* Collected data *
********************
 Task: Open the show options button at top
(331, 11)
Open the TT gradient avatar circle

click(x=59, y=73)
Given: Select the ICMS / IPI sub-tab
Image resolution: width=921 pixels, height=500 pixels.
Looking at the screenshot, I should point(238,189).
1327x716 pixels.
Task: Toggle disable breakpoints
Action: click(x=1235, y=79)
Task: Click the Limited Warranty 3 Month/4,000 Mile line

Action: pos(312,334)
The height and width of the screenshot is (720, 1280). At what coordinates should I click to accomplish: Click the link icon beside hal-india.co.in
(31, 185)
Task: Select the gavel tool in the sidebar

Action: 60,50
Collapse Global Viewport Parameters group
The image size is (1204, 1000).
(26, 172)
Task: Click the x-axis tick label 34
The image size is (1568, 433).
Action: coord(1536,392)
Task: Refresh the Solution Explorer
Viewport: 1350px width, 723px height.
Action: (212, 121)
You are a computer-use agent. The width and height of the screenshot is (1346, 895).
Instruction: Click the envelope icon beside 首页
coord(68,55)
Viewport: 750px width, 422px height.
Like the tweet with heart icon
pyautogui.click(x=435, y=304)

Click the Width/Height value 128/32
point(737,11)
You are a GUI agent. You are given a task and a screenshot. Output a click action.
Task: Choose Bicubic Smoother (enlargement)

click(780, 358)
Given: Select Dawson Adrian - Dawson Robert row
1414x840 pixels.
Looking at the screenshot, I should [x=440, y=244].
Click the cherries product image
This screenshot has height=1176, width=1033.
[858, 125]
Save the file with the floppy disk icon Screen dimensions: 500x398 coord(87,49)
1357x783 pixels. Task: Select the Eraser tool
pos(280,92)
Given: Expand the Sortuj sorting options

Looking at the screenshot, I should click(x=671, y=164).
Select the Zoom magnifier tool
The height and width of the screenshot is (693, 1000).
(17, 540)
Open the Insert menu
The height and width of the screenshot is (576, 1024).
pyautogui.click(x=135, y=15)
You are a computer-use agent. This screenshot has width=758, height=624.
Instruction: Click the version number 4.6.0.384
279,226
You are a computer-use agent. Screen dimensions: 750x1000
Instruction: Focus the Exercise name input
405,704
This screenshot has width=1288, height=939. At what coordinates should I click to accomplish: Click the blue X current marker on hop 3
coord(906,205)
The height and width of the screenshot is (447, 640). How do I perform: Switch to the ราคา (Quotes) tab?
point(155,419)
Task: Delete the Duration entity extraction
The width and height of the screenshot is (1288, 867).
********************
* Work to complete *
Repeat all of the entries exactly.

* Result of this task *
 Task: Open the show options button at top
(331, 11)
Open the TT gradient avatar circle

click(x=59, y=73)
Given: Select the ICMS / IPI sub-tab
Image resolution: width=921 pixels, height=500 pixels.
Looking at the screenshot, I should point(238,189).
1327x716 pixels.
Task: Toggle disable breakpoints
Action: click(x=1235, y=79)
Task: Click the Limited Warranty 3 Month/4,000 Mile line

Action: pos(312,334)
The height and width of the screenshot is (720, 1280). At what coordinates should I click to accomplish: Click the link icon beside hal-india.co.in
(31, 185)
Task: Select the gavel tool in the sidebar

Action: 60,50
Collapse Global Viewport Parameters group
The image size is (1204, 1000).
(26, 172)
Task: Click the x-axis tick label 34
The image size is (1568, 433).
Action: coord(1536,392)
Task: Refresh the Solution Explorer
Viewport: 1350px width, 723px height.
Action: (212, 121)
You are a computer-use agent. The width and height of the screenshot is (1346, 895).
Instruction: Click the envelope icon beside 首页
coord(68,55)
Viewport: 750px width, 422px height.
Like the tweet with heart icon
pyautogui.click(x=435, y=304)

Click the Width/Height value 128/32
point(737,11)
You are a GUI agent. You are given a task and a screenshot. Output a click action.
Task: Choose Bicubic Smoother (enlargement)

click(780, 358)
Given: Select Dawson Adrian - Dawson Robert row
1414x840 pixels.
Looking at the screenshot, I should [x=440, y=244].
Click the cherries product image
This screenshot has height=1176, width=1033.
[858, 125]
Save the file with the floppy disk icon Screen dimensions: 500x398 coord(87,49)
1357x783 pixels. Task: Select the Eraser tool
pos(280,92)
Given: Expand the Sortuj sorting options

Looking at the screenshot, I should click(x=671, y=164).
Select the Zoom magnifier tool
The height and width of the screenshot is (693, 1000).
(17, 540)
Open the Insert menu
The height and width of the screenshot is (576, 1024).
pyautogui.click(x=135, y=15)
You are a computer-use agent. This screenshot has width=758, height=624.
Instruction: Click the version number 4.6.0.384
279,226
You are a computer-use agent. Screen dimensions: 750x1000
Instruction: Focus the Exercise name input
405,704
This screenshot has width=1288, height=939. At what coordinates should I click to accomplish: Click the blue X current marker on hop 3
coord(906,205)
The height and width of the screenshot is (447, 640). How do I perform: Switch to the ราคา (Quotes) tab?
point(155,419)
Task: Delete the Duration entity extraction
The width and height of the screenshot is (1288, 867).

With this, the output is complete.